The Australian Law Reform Commission has indicated it will recommend a blend of prescriptive and principles-based regulation in its review of the financial services regulatory system.
After gleaning advice from regulatory and legal experts in the UK, New Zealand and Singapore on a webinar Monday ALRC president Hon. Justice Sarah Derrington acknowledged that the debate around prescriptive and principles-based regulation “is still raging” to an extent.
“But I think we are at a point where we definitely need a balance,” Derrington said.
The judge was responding to Martyn Hopper, solicitor at top UK firm Linklaters, who said the one thing he would change about the UK regulatory system is to “do away” with the principles versus prescriptive regulation debate, which he said was “stale, tired and has exhausted its usefulness”.
“The reality is you need both,” Hopper said.
Herbert Smith Freehills partner Andrew Procter gave a similar view. Some people will always want more weight given to prescriptive regulation, he explained, but the “slightly-blurred lines” of principles-based regulation meant firms tend to stay away from the “grey zone of uncertainty”, which produces better outcomes.
Yet balance is still required, he added, because the “potential weakness” of principles-based regulation is that supervisors can be tempted to apply hindsight “and use a principle to retrospectively change the standards and expectations”.
The comments will give hope to those that believe financial advice is being smothered by overly prescriptive regulation, including the Financial Services Council who recommended a “long-term principles-based approach to regulation” in its December 2020 paper on affordable advice.
Overly prescriptive regulation has long been a bone of contention for advisers, who believe ASIC’s compliance requirements are a big factor in the rising cost to serve.
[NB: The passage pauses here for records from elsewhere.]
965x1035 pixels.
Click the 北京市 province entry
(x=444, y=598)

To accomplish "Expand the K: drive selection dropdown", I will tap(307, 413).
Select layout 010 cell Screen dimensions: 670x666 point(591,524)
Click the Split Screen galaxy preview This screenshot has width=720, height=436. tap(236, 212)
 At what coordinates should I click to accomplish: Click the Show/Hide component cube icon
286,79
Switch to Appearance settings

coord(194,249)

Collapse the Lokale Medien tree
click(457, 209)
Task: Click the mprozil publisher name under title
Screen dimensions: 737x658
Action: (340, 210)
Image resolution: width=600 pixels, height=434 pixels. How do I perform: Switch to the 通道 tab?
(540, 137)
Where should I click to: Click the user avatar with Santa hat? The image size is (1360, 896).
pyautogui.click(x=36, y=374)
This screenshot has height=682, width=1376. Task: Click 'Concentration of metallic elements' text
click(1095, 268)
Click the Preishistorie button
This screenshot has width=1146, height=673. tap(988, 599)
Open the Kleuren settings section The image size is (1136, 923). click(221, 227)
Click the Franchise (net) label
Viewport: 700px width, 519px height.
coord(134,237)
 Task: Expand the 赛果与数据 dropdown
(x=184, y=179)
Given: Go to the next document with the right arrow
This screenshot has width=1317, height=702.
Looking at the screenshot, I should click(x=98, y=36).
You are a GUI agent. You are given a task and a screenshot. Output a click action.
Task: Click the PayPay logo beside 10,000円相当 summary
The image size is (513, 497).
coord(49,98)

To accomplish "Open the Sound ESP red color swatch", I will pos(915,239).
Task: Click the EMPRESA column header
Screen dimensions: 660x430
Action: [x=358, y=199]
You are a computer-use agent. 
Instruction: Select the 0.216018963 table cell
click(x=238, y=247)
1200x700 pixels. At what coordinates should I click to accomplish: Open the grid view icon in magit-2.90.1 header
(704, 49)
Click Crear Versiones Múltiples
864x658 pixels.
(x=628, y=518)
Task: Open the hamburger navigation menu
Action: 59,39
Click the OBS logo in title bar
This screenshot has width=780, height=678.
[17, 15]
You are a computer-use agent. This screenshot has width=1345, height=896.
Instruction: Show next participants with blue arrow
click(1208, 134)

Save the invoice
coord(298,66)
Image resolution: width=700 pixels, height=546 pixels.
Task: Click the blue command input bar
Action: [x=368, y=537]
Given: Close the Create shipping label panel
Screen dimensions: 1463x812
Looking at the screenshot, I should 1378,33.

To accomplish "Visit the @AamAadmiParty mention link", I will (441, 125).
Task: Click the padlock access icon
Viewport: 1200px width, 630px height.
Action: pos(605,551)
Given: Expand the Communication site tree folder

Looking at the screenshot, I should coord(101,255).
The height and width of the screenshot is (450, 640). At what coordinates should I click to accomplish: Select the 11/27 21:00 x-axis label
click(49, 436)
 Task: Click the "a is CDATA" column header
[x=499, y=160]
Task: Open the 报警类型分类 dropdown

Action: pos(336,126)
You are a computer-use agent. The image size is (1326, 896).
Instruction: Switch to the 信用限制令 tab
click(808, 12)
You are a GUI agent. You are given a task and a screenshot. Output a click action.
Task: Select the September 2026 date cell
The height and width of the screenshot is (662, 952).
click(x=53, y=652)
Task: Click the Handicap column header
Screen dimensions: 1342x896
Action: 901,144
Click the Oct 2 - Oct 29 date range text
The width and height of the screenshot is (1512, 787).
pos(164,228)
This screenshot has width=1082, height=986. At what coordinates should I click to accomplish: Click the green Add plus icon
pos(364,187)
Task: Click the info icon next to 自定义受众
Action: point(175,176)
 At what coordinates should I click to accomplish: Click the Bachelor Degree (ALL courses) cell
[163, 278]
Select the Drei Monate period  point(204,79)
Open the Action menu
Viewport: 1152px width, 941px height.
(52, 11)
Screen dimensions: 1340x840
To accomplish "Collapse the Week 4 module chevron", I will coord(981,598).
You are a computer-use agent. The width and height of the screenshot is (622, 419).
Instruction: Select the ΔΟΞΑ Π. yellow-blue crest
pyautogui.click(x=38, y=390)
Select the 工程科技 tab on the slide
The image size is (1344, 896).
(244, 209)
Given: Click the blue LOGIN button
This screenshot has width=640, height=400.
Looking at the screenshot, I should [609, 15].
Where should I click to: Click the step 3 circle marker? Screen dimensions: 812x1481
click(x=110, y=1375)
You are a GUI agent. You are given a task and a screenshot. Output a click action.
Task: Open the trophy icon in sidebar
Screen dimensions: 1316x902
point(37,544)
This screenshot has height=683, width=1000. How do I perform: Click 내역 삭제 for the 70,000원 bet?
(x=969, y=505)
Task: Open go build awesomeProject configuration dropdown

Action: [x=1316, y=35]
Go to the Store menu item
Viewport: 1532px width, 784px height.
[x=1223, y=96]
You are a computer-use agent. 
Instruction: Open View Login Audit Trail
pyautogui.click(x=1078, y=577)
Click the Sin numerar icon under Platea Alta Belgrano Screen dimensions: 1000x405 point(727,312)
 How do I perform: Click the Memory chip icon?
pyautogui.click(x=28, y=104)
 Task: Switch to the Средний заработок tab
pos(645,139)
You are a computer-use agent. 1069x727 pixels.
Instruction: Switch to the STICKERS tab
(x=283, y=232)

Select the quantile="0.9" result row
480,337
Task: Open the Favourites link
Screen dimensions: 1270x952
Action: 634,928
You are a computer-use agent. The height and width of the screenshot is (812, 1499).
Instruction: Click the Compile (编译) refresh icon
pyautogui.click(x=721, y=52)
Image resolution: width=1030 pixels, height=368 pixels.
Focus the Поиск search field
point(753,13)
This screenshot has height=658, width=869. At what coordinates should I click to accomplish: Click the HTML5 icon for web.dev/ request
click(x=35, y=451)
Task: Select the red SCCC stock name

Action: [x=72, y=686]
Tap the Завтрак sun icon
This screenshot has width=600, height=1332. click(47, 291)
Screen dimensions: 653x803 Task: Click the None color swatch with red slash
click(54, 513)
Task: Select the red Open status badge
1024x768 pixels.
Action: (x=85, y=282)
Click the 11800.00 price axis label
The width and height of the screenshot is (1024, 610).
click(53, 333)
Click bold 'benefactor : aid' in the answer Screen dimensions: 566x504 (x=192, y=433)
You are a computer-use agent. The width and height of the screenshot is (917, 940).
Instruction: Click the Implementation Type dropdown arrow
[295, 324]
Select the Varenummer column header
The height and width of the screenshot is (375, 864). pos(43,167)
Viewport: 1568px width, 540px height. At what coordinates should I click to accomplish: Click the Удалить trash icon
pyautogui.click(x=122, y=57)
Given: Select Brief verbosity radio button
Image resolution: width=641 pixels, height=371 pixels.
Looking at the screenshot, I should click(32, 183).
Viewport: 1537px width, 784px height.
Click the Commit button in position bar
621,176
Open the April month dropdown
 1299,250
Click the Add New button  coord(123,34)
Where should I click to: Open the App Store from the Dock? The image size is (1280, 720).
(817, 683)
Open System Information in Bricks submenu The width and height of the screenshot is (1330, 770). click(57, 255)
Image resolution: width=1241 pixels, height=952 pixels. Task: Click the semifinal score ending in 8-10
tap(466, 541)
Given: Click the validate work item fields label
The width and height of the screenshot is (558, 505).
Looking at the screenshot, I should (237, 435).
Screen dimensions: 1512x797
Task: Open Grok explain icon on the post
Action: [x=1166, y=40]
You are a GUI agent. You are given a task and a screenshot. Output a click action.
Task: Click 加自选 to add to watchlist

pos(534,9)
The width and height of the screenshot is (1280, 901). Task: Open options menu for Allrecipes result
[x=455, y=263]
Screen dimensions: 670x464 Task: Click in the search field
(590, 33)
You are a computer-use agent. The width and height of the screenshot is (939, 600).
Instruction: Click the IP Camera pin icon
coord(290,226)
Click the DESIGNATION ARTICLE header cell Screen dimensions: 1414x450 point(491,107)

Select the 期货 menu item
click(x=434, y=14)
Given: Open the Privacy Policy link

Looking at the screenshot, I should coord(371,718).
As per Adviser Ratings, median financial advice fees rose by 16 per cent this year to $3,256 in the past year.
From the ALRC’s perspective, the most impactful perspective on Monday’s panel might have come from Ian Ashley Alder, chair of the International Organisation of Securities Commissions (IOSCO), which acts as the global association for financial regulators.
“Principles are really important and they’re a great advantage from a regulatory and a practitioner perspective,” Alder said. “They describe in a very succinct way the universe of outcomes that the regulatory framework is intending to achieve.”
The next level
The ALRC seems determined to recommend significant changes in its final review, due in 2023. In a separate webinar ALRC commissioner and federal court judge Hon. John Middleton said pulling Chapter 7 out of the Corporations Act entirely is “on the table”.
“Just about everyone thinks the Corporations Act is too complex and that it’s probably always been too complex,” added ALRC legal officer Nicholas Simoes da Silva.
“If we want people to obey the law, we need to make finding and understanding the law as easy as possible,” da Silva said, noting the “astonishing complexity” of the current framework.
The ALRC is tasked with assessing the efficacy of the current system, with particular attention being paid to a Corporations Act which has ballooned from 400,000 words to over 800,000 after 20 years of amendments and cascading subsections.
According to Minter Ellison partner and lawyer Richard Batten, the nature of Australia’s principles-based system will be a target of the review.
Batten says the review could take principles-based regulation “to the next level” by linking principles to prescription. “That could lead to more effective legislative devices,” he adds.